TST - AIRR - 42391/2002-900-09-00


05/dez/2008

NULIDADE DA PENHORA. EXECUÇÃO PROCESSADA PELO MODO MENOS GRAVOSO AO EXECUTADO. CERCEAMENTO DE DEFESA. Não demonstrada a alegada violação direta e literal de dispositivo da Constituição da República, única hipótese autorizada pelo legislador ordinário para o processamento do recurso de revista no processo em execução, forçoso concluir pela inadmissibilidade do apelo. A discussão acerca da nulidade da penhora, sob alegação de que a execução deve ser processada pelo modo menos gravoso ao executado, reveste-se de contornos nitidamente infraconstitucionais, não autorizando concluir pela alegada violação do artigo 5º, LV, da Carta Política.
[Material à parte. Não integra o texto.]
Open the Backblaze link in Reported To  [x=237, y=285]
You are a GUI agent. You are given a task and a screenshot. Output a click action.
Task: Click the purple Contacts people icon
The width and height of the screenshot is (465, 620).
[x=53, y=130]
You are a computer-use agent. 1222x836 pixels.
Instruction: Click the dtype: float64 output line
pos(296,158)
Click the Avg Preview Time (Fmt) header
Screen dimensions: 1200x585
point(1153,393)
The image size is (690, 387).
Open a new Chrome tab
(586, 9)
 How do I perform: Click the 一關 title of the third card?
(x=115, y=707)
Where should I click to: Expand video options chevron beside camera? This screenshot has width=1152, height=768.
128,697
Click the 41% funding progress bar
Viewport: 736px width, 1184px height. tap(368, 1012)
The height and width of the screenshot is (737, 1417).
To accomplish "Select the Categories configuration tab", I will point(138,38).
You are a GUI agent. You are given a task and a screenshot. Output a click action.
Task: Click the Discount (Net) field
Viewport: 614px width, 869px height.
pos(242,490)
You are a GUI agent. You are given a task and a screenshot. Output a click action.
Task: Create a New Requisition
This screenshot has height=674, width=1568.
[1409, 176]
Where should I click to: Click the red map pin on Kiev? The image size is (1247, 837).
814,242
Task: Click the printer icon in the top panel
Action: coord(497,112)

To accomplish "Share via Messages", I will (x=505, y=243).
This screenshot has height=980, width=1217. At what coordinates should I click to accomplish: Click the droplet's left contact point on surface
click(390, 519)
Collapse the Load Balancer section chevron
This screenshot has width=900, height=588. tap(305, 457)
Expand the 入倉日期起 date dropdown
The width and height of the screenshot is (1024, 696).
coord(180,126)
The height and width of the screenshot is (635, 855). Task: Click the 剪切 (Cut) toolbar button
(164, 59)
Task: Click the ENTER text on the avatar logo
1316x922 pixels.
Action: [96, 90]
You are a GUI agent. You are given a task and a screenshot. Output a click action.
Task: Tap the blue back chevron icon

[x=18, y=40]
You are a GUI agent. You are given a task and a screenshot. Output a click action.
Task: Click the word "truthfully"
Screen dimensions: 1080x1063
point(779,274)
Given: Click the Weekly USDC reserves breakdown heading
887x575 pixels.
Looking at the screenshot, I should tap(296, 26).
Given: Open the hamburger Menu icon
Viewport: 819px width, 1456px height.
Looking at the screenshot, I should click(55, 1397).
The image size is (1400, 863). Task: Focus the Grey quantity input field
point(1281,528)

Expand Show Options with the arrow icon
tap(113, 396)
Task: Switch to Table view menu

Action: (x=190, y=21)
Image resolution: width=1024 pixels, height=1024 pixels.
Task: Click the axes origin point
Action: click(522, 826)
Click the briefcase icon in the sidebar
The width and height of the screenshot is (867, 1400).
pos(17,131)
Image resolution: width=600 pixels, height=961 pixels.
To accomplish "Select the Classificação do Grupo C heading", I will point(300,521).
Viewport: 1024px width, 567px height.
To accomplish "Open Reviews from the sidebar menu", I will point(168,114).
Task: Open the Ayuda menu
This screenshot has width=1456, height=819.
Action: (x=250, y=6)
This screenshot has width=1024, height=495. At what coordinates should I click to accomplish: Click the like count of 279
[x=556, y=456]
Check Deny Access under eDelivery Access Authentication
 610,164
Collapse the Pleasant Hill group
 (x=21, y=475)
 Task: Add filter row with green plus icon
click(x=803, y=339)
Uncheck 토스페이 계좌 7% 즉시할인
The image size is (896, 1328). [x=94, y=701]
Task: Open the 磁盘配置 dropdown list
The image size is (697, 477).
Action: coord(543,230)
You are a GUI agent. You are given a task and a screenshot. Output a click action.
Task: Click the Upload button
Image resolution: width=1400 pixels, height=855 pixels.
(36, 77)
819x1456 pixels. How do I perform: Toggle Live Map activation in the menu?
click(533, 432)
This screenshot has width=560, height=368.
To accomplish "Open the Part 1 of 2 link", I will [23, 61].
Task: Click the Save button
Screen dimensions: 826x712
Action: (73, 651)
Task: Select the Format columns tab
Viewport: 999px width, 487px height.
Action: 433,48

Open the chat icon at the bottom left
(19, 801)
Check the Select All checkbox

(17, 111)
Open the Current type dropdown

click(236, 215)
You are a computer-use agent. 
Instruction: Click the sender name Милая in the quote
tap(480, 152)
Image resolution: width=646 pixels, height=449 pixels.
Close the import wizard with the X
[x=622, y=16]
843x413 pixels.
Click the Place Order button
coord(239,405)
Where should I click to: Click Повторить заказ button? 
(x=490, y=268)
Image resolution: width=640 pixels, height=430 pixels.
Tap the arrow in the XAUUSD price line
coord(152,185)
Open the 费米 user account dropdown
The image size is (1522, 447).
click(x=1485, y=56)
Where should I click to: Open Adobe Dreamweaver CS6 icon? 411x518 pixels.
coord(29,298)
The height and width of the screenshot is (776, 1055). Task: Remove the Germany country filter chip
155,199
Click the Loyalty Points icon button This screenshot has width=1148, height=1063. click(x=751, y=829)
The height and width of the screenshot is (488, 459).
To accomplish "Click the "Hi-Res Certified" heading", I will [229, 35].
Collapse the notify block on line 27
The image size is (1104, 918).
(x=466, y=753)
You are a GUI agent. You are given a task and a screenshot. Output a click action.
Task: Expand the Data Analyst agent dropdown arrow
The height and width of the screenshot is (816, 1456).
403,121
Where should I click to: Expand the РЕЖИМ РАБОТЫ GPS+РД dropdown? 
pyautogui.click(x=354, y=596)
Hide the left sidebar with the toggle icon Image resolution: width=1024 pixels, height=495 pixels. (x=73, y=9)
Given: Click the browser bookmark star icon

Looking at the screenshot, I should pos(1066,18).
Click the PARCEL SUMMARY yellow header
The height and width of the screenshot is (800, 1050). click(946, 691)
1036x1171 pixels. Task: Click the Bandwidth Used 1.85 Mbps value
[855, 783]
Agravo de instrumento não provido. EXECUÇÃO. JUROS DA MORA. EMPRESA EM LIQUIDAÇÃO EXTRAJUDICIAL NÃO PROVOCADA PELO BANCO CENTRAL. VIOLAÇÃO DIRETA DO ARTIGO 46 DO ATO DAS DISPOSIÇÕES CONSTITUCIONAIS TRANSITÓRIAS NÃO CARACTERIZADA. 1. Não se divisa afronta direta ao artigo 46 do Ato das Disposições Constitucionais Transitórias em face de decisão proferida pela Corte regional no sentido de que a Súmula n.º 304 desta Corte superior não tem pertinência com a incidência de juros da mora sobre os débitos trabalhistas da extinta Rede Ferroviária Federal. Referido dispositivo constitucional trata exclusivamente da incidência da correção monetária sobre os débitos dos entes submetidos ao regime de liquidação extrajudicial, nada referindo quanto aos juros da mora. 2. A teor da Súmula n.º 266 do Tribunal Superior do Trabalho e do parágrafo 2º do artigo 896 da Consolidação das Leis do Trabalho, o conhecimento do recurso de revista interposto a decisão proferida na execução demanda a demonstração de violação direta e literal de dispositivo constitucional. Agravo de instrumento a que se nega provimento.

Tribunal TST
Processo AIRR - 42391/2002-900-09-00
Fonte DJ - 05/12/2008
Tópicos nulidade da penhora, execução processada pelo modo menos gravoso ao executado, cerceamento de defesa.